Trades and film industry drive student enrolments


The Christchurch rebuild and upcoming New Zealand film projects appear to be on the minds of students with applications for trades courses, digital media and animation increasing as students flock back to the Southern Institute of Technology for another year.

SIT deputy chief executive corporate Bharat Guha said the most significant increases were in the Trades faculty with 462 applications compared to 361 last year.

“That’s a huge increase,” Guha said. Automotive and mechanical engineering numbers were up as was architectural engineering.

The government’s focus on science and technology, and the Christchurch rebuild, were clearly factors and student enrolment patterns were starting to reflect this direction, Guha said.

“Students are pretty savvy now. They want to study a career where they know they will get a job.”

In Christchurch, trades courses applications had increased from 171 to 237, with project management not surprisingly being popular as a result of the rebuild, he said.

The New Media, Arts and Business Faculty was also up with 768 applications compared to 734 last year, with digital media and animation showing significant increases. Guha said this could be because of SIT’s presence at the Armageddon Expo in Wellington last year. The announcement that director James Cameron would be making the next three Avatar films in New Zealand could also have influenced numbers, he said.

“People can see a lot of demand coming through.”

The Avatar deal in New Zealand commits the film’s makers to ensuring at least 90 per cent of the live action crew are New Zealanders.

On the flipside, enrolments in audio production, journalism, applied media and performing arts were down.

The Health, Humanities and Computing Faculty was sitting down at 700 applications compared to 739 last year, with several courses including environmental management, massage and sport and exercise slightly down on last year.

Enrolments for the distance learning SIT2LRN courses had also increased from 2041 last year to 2086 this year.

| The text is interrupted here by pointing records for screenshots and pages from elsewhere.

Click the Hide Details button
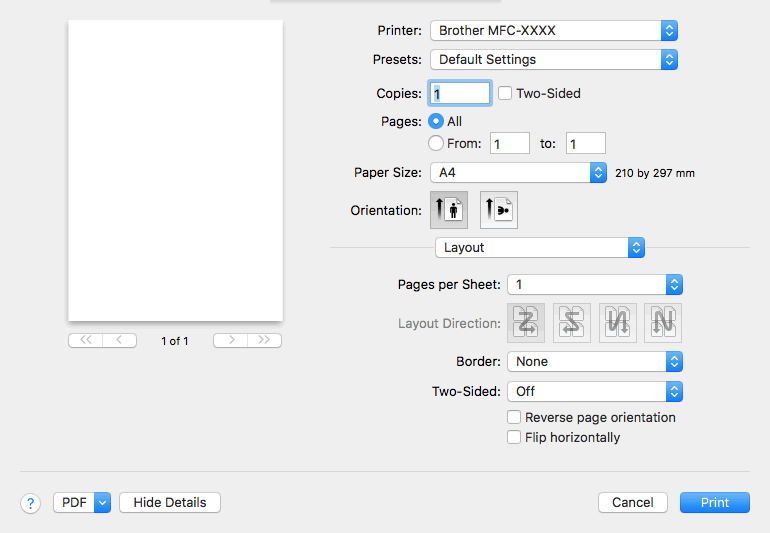770x533 pixels. [x=170, y=503]
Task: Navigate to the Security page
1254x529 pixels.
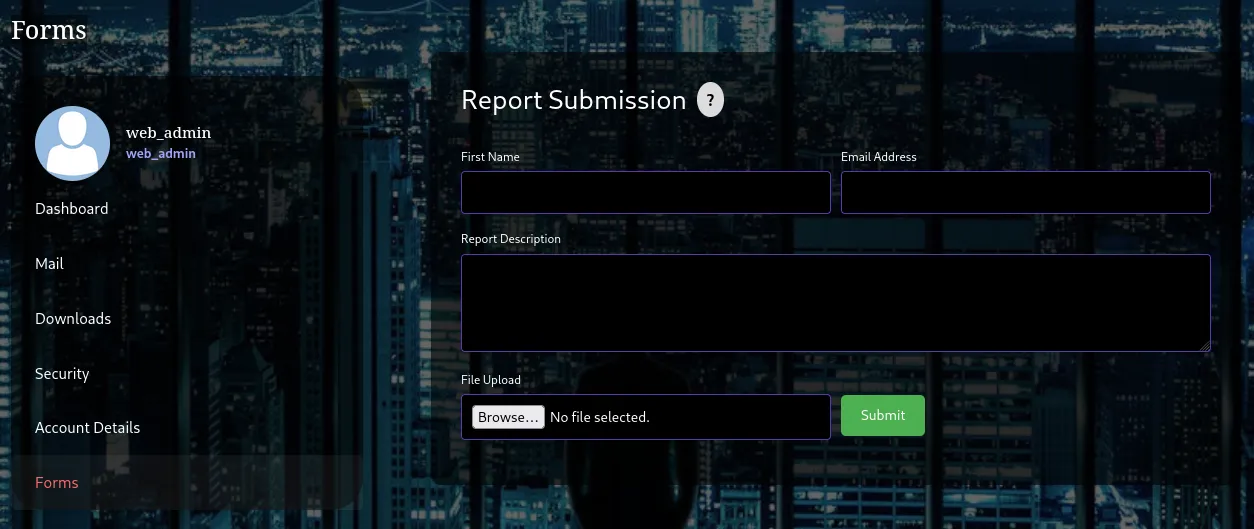Action: click(x=62, y=374)
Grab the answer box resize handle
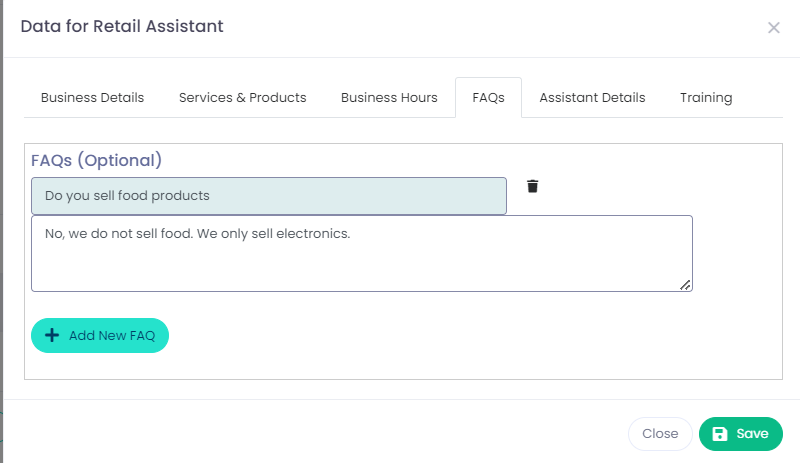The width and height of the screenshot is (800, 463). [x=685, y=285]
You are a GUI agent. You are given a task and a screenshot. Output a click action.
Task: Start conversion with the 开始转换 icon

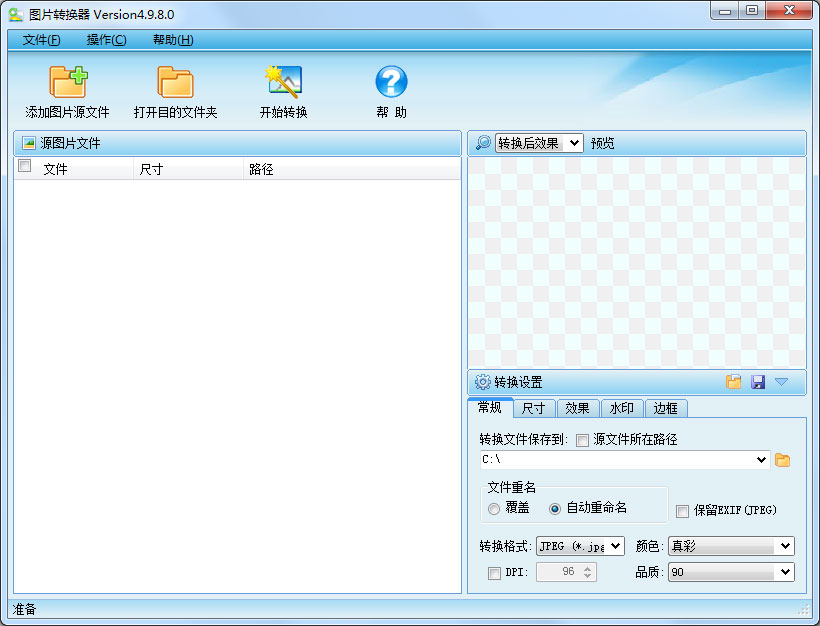(283, 82)
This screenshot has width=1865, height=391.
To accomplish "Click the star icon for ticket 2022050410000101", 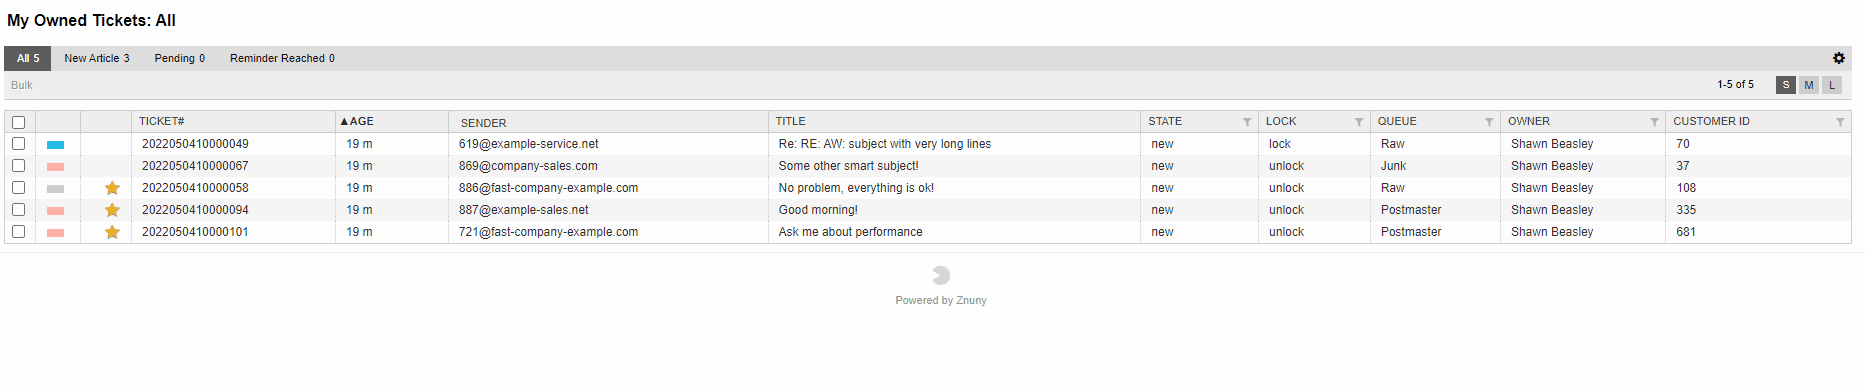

In Queenstown, 84 applications had been received compared to 81 last year. Numbers were steady at the Gore campus with 73 applications this year, up one on 2014.

SIT’s fulltime equivalent international student numbers grew 18 per cent in 2014, from 550 to 656 and it was hoped this number would rise to about 780 this year. SIT is aiming to reach 1000 fulltime equivalent international students by 2017.

Students come from more than 30 countries, with the majority from China and India but also Thailand, Vietnam, Indonesia, Malaysia, Sri Lanka, Germany, Russia, Mauritius, Argentina and others.

Guha said it was important to remember student numbers would not be finalised until this week when course numbers were verified as students arrived.